RECORD SET:
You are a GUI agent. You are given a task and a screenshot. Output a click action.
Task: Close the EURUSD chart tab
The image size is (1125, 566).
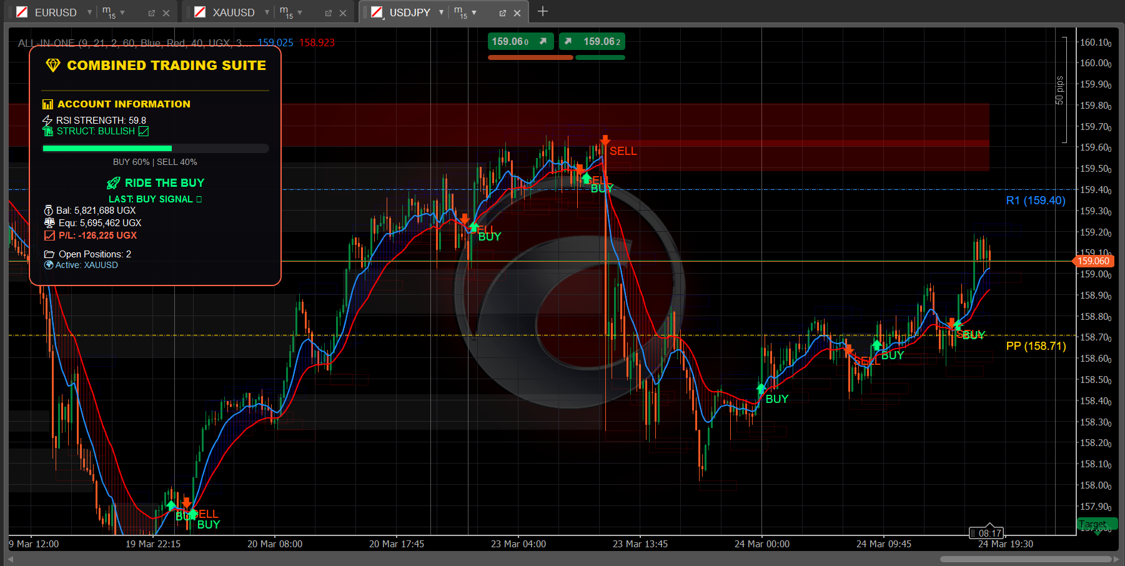coord(166,13)
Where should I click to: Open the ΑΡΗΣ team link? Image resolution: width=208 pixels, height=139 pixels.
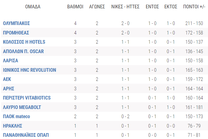9,89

WHAT TO DO: Your task is to give again, unchanged, the lines from the line that contains "Where should I" to the end of the records. Include both end lines but no pictures.

RESPONSE:
Where should I click to: Open the ΑΡΗΣ team link? Image resolution: width=208 pixels, height=139 pixels.
9,89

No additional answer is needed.